Конечно, материалы судебной практики эпохи Средневековья или Нового времени – опасный источник. Их серийный характер – всего лишь видимость, в действительности скрывающая отдельные фрагменты мозаики: нерегулярность ведения записей, утрату отдельных регистров (каждый из которых охватывал от пяти до десяти лет) и даже целых архивов[6], но прежде всего – авторский характер тех выборок, которые дошли до наших дней. Речь, таким образом, идет не просто о фрагментарности информации, которую предоставляют нам данные источники. Важнее то, что она a priori является отредактированной, прошедшей через руки писцов, присутствовавших на слушаниях; самих судей, контролировавших не только следствие по уголовным (или гражданским) искам, но и письменную фиксацию принятых по ним решений; наконец, судебных секретарей, отвечавших за составление регистров уже рассмотренных дел. Именно эти тексты и становятся в конце концов нашими основными источниками по истории права и правосознания, и мы прежде всего обязаны учитывать в своей работе обстоятельства их возникновения.

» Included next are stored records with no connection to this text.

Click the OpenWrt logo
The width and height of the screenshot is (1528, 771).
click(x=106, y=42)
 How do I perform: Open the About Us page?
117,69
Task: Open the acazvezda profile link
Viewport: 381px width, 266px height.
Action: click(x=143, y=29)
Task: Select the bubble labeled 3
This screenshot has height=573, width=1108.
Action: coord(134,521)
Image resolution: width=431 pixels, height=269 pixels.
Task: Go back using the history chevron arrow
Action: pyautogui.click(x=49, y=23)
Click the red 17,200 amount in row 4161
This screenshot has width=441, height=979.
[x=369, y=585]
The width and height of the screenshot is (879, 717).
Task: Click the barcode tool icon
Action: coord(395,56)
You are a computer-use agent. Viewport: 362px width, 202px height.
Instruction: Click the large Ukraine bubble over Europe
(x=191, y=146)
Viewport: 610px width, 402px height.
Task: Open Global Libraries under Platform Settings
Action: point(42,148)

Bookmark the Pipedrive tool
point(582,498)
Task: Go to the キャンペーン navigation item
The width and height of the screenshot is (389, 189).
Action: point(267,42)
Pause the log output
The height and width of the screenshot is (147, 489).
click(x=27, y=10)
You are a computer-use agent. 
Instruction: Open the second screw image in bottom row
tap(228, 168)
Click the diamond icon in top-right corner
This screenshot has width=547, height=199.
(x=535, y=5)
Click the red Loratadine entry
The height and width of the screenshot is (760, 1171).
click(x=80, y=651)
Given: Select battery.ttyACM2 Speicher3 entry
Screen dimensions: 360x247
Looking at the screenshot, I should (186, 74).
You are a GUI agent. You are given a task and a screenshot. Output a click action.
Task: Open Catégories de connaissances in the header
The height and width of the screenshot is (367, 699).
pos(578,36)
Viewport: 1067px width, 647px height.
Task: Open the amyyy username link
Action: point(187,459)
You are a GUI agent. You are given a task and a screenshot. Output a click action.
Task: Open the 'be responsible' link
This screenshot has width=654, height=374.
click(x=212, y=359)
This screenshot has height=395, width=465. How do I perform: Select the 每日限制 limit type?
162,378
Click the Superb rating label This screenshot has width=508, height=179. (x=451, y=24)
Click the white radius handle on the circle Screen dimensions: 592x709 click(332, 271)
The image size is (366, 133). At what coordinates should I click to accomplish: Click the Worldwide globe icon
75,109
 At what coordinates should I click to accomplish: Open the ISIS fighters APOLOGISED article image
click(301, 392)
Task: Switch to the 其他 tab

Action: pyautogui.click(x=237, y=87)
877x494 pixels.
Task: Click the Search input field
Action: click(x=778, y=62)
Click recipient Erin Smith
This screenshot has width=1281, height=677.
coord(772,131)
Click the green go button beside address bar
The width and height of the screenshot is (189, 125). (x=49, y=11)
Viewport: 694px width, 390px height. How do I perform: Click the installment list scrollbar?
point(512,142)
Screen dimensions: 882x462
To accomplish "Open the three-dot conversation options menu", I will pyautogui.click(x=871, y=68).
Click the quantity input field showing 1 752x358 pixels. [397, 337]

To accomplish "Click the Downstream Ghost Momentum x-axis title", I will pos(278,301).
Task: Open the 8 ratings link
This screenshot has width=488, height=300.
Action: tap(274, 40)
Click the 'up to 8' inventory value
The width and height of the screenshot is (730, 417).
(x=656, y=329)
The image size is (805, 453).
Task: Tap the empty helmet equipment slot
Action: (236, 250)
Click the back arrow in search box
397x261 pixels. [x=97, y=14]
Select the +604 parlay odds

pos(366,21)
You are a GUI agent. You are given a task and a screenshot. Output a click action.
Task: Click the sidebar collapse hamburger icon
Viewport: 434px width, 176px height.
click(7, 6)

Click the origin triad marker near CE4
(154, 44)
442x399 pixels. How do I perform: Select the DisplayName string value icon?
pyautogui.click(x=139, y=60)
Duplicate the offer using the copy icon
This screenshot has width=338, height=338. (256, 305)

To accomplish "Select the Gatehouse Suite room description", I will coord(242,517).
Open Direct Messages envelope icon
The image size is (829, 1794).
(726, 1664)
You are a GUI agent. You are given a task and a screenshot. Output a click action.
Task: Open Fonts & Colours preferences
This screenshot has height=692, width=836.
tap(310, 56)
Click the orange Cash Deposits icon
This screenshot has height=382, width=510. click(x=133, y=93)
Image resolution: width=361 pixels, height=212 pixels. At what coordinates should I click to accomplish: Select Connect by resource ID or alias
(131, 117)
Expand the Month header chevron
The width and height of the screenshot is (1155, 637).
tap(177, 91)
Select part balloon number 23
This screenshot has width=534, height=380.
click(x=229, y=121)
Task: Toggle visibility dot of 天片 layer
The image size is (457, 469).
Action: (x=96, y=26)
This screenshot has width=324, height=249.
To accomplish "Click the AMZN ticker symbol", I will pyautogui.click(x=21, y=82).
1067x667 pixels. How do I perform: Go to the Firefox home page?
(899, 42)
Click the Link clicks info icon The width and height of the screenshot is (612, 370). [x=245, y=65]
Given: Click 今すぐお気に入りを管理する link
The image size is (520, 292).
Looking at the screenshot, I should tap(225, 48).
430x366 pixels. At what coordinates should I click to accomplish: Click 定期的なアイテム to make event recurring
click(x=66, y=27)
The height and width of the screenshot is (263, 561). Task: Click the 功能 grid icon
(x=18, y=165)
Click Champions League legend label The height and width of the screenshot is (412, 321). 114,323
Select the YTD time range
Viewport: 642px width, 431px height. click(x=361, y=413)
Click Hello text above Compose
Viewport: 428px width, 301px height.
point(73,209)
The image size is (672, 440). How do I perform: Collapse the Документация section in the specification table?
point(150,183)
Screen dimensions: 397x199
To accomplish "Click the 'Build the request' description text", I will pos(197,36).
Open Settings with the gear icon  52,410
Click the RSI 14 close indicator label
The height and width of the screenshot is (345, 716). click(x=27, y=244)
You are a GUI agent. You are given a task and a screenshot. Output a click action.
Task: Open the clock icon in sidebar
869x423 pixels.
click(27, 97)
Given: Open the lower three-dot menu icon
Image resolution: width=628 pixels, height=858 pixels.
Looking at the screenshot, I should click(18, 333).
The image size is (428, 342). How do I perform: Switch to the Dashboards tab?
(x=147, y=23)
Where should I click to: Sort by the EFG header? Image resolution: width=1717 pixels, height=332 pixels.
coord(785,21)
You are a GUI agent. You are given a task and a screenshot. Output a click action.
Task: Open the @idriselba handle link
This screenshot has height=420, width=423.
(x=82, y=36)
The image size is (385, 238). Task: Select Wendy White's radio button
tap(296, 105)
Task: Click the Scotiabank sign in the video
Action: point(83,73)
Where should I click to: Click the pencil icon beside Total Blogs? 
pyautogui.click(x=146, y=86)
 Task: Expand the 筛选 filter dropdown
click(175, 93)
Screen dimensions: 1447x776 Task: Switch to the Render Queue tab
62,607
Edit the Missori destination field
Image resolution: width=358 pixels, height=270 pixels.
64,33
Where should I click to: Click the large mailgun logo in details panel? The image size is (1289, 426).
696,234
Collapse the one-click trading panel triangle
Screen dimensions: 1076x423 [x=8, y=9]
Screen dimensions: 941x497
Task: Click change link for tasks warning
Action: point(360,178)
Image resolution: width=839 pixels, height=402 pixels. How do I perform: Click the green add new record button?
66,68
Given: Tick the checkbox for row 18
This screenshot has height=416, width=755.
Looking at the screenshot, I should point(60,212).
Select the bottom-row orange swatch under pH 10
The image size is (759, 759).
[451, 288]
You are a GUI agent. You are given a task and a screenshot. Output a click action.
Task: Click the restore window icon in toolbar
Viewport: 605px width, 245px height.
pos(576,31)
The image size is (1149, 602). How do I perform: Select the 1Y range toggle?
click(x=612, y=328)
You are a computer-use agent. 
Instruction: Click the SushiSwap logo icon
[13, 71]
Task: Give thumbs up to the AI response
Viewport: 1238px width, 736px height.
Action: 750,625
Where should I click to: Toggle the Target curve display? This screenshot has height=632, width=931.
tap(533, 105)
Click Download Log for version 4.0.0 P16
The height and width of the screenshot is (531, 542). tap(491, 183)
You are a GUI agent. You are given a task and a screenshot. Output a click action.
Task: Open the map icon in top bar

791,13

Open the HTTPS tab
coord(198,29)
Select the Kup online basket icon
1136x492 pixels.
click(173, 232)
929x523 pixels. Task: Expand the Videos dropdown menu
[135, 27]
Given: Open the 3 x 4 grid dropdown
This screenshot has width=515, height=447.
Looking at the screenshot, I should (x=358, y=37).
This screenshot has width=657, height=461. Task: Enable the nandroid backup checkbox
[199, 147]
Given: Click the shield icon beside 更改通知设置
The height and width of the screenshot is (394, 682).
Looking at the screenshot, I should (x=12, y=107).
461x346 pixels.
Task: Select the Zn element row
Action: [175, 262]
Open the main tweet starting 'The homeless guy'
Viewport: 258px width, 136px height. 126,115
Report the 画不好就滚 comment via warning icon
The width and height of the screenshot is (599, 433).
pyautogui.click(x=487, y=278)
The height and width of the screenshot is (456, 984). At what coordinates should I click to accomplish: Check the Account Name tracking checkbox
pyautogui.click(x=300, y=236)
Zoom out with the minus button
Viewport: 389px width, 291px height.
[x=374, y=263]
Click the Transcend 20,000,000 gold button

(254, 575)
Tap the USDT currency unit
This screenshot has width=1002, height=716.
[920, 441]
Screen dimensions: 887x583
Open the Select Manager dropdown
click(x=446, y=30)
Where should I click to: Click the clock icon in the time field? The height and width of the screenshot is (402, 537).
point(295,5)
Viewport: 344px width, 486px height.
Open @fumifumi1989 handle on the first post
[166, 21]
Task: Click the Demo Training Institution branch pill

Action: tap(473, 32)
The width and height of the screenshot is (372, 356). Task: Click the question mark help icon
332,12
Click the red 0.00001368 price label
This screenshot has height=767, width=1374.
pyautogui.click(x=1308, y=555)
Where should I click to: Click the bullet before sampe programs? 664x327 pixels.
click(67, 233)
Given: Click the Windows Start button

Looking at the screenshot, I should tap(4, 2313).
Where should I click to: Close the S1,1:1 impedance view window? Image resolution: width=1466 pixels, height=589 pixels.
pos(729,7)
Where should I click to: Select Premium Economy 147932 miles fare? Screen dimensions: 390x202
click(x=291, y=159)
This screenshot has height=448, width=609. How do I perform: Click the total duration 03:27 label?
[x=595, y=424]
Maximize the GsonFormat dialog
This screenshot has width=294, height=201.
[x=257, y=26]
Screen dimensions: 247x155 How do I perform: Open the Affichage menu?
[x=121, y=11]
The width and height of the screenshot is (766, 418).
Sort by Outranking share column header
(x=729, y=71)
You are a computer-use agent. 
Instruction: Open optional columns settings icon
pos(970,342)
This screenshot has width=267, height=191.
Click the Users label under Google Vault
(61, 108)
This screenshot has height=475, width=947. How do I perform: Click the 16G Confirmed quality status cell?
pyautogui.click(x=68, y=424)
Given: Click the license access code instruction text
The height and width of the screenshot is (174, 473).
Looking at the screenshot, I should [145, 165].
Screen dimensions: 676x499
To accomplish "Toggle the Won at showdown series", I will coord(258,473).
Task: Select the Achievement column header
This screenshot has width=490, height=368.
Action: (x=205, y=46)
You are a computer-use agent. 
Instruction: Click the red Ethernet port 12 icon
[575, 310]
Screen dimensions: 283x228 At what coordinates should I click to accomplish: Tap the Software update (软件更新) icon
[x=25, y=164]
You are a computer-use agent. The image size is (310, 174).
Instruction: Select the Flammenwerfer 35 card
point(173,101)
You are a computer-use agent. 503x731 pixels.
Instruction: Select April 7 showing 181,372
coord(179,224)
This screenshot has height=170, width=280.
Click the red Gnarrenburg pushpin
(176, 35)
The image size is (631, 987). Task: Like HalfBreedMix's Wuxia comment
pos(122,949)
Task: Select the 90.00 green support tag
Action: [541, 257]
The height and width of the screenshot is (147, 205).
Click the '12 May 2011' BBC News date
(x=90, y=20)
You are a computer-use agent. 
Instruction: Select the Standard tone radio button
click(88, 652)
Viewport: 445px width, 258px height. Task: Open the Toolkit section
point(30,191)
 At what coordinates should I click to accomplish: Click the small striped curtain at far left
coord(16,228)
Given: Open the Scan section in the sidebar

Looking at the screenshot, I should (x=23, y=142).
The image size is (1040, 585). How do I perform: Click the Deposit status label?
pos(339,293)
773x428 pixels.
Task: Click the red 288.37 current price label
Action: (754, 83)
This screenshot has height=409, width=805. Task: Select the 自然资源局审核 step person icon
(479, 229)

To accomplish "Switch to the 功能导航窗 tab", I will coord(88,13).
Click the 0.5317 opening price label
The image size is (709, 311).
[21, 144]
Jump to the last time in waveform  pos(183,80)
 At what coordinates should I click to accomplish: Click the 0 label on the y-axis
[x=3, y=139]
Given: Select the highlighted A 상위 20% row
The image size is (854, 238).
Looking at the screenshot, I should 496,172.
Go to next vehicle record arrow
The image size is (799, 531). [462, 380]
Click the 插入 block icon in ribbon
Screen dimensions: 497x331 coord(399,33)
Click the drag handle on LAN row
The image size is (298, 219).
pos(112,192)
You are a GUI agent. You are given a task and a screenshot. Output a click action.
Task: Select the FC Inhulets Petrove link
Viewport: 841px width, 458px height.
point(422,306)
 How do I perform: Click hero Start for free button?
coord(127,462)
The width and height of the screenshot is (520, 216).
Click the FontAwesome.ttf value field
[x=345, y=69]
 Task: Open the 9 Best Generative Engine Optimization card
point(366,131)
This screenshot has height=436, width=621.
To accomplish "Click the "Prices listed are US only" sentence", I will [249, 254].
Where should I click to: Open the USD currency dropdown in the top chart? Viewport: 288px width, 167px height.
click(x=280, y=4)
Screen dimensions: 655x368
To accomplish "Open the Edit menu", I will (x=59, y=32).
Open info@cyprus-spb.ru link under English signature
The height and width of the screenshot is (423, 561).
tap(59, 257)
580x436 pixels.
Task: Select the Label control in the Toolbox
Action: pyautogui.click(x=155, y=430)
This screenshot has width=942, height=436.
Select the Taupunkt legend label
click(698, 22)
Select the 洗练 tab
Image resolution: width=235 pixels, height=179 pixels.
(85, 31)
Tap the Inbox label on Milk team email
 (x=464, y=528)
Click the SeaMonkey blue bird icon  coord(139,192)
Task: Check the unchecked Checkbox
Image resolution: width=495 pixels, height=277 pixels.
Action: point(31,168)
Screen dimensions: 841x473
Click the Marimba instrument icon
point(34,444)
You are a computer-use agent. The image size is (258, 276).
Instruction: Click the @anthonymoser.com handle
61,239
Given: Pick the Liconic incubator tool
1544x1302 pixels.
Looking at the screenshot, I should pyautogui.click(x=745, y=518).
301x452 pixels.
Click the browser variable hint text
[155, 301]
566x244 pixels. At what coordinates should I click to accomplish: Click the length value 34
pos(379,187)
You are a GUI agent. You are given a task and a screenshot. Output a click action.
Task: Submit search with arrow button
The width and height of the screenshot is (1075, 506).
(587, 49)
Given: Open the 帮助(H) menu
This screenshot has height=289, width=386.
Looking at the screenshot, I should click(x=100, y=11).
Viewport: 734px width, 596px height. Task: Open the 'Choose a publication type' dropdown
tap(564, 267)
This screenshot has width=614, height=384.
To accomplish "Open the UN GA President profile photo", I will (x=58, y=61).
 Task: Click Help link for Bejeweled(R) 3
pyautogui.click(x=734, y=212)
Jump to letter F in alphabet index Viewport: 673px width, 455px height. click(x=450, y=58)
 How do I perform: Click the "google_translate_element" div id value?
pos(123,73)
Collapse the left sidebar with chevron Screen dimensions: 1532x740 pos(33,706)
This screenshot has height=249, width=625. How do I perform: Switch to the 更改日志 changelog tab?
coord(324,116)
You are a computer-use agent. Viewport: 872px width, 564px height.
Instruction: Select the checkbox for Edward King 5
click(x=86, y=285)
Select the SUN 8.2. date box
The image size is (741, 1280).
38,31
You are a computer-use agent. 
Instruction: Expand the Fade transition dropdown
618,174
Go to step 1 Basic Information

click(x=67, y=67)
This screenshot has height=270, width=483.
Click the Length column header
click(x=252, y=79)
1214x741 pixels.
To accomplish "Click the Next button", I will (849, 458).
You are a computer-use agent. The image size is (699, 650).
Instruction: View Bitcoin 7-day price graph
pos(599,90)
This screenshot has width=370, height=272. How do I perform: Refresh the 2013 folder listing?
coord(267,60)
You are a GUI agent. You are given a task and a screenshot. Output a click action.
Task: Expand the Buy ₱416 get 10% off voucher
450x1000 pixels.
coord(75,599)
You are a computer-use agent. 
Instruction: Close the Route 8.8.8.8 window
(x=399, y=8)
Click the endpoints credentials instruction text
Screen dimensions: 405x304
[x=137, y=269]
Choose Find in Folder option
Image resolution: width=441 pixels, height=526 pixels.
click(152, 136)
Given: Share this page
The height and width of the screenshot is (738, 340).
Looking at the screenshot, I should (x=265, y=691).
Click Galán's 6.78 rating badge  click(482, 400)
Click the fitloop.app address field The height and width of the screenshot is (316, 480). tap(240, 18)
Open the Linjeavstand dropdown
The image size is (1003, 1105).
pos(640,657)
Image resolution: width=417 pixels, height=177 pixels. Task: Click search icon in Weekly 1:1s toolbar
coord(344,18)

Иными словами, судебные протоколы эпохи Средневековья и Нового времени ни в коем случае нельзя назвать беспристрастной констатацией фактов: это отнюдь не стенограмма заседаний, состоявшихся в далеких XIV, XV, XVI или XVII веках. Скорее, мы имеем дело с интерпретацией этих фактов и не можем рассчитывать на полную объективность полученных сведений – как не можем на их основании делать и какие-то обобщающие выводы. Необходимо прежде всего понимать, зачем создавался тот или иной документ, какие цели преследовал его автор, каково было его личное отношение к описываемым событиям. Ибо чаще всего мы имеем дело с сознательным или неосознанным искажением действительности как со стороны судей и их секретарей, так и со стороны истцов и ответчиков – в угоду самым разным, индивидуальным или же групповым, интересам: правовым, политическим, религиозным или сугубо личным. И изучаем мы события прошлого исключительно в трактовке их главных участников.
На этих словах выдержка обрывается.